Saat ini perusahaan-perusahaan di Indonesia masih
menjadi tumpuan lulusan-lulusan sarjana perguruan tinggi untuk menapaki karir
ke depannya. Seakan tidak
pernah ada habisnya perekrutan karyawan-karyawan yang diambil dari lulusan
sarjana tersebut.
Tetapi saat ini realitanya sarana pendukung untuk menjadikan seorang
mahasiswa menjadi seorang job maker maupun job seeker menjadi masalah
tersendiri. “Kurikulum yang ada saat ini mengarahkan lulusan sarjana untuk
memenuhi kebutuhan pasar” ujar Rahmat Syafaat, dosen Fakultas Hukum Universitas
Brawijaya ini.
Kurikulum yang ada saat ini, peran serta lulusan patut dipertanyakan apakah
bisa mandiri atau tidak setelah lulus kuliah nanti. Mau mandiri dari mana jika
mereka melamar pekerjaan sering tidak cocok ataupun ditolak oleh perusahaan
tersebut.
Perusahaan dan wiraswastawan besar belum memberikan investasi maksimal
terhadap pendidikan di Indonesia. Saat ini sangat sedikit sekali perusahaan
yang menginvestasikan dananya untuk sekedar pemberian fasilitas maupun
memberikan pembelajaran secara langsung dalam kuliah tersebut. Laboratorium-laboratorium
representatif masih minim.
“Pendidikan bukan hanya urusan satu pihak saja. Kerja sama pemerintah,
universitas dan perusahaan sangat berperan dalam memajukan pendidikan di
Indonesia” ungkapnya.
Jaringan-jaringan ke perusahaan dilakukan untuk menampung mahasiswa mempraktikkan
secara langsung ilmu yang didapatnya sewaktu kuliah. “Kuliah itu tidak harus di
dalam kelas saja, tapi di perusahaan juga” Rahmat menambahkan. Karena hal ini
dapat membangun semangat kewirausahaan tiap mahasiswa.
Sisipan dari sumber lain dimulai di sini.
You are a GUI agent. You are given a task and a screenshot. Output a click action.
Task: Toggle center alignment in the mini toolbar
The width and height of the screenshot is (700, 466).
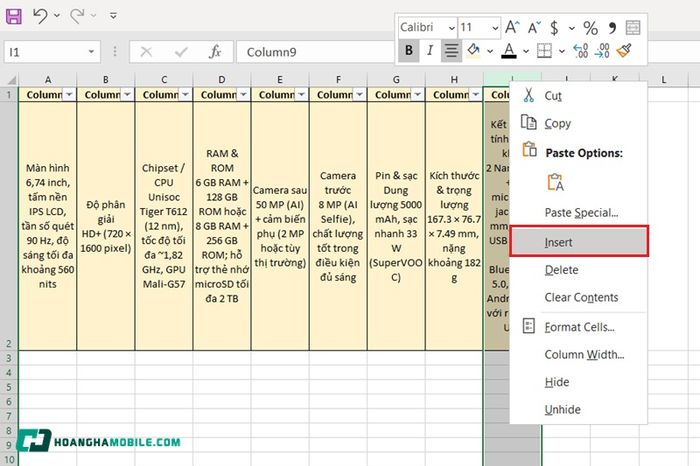(451, 50)
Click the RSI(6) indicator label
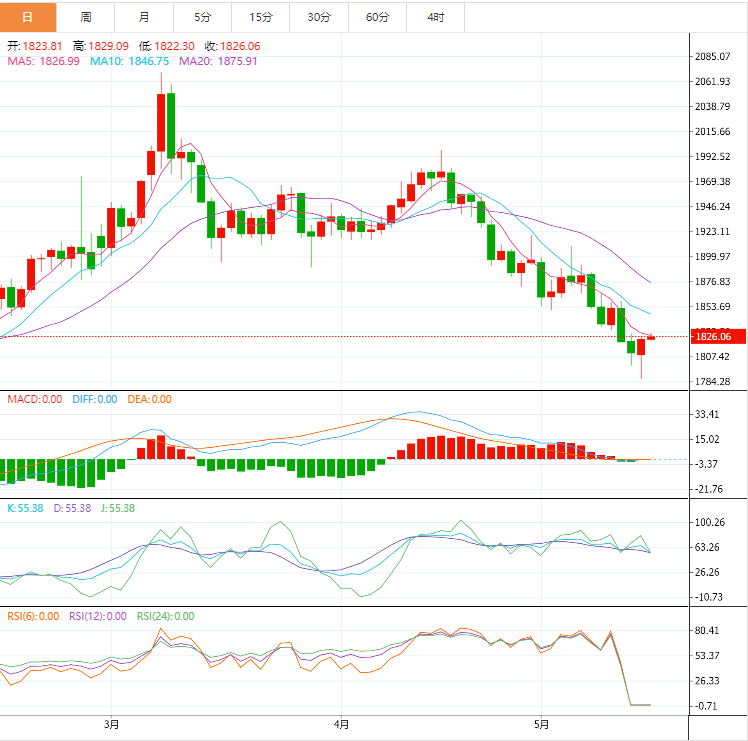The image size is (748, 741). click(x=33, y=616)
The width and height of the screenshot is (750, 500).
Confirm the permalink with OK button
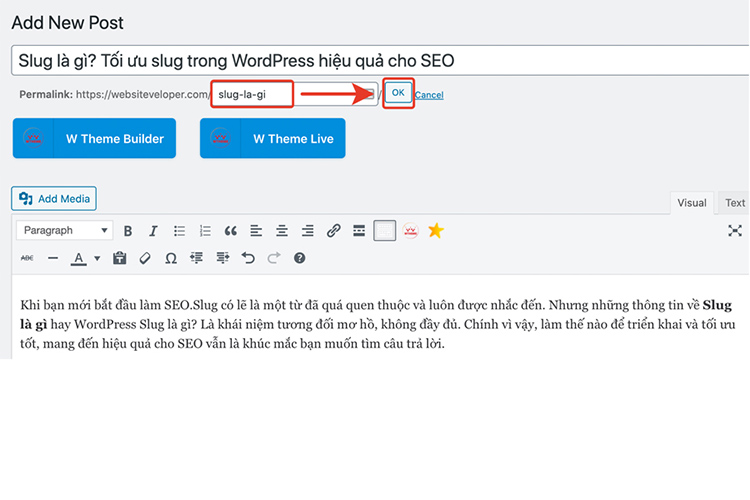tap(398, 93)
Rahmat juga menambahkan, kalau orang-orang dari perusahaan juga harus
sering muncul dalam perkuliahan. Karena mereka sudah lama terjun di dunia kerja.
Pengalaman-pengalaman yang mereka punya sudah banyak. “Misalnya Fakultas Pertanian,
pengajarannya dilakukan oleh orang-orang yang tidak pernah bertani, tapi hanya
dengan spidol dan papan tulis” Syafaat menyindir masalah ini.
Pembangunan jaringan kerjasama universitas dengan perusahaan-perusahaan
juga menekan kejadian kesalahan penempatan mahasiswa yang magang di perusahaan.
“Kalau misalnya mereka kuliah di akuntansi, saat praktik harus ditempatkan di
bagian akuntansi juga. Bukan di bagian penerima surat” ujarnya. Sampai sekarang
kenyataannya para mahasiswa yang magang ditempatkan di posisi yang salah.
Rahmat mengatakan perusahaan hanya mengambil lulusan-lulusan sarjana tanpa
ikut mendidiknya. Di negara Indonesia perusahaan yang membiayai pendidikan,
pembangunan laboratorium dapat dihitung dengan jari. Berbeda halnya dengan
Korea yang memberikan biaya pendidikan kepada Mendiknas, agar lulusan-lulusan
perguruan tinggi memiliki SDM yang mumpuni.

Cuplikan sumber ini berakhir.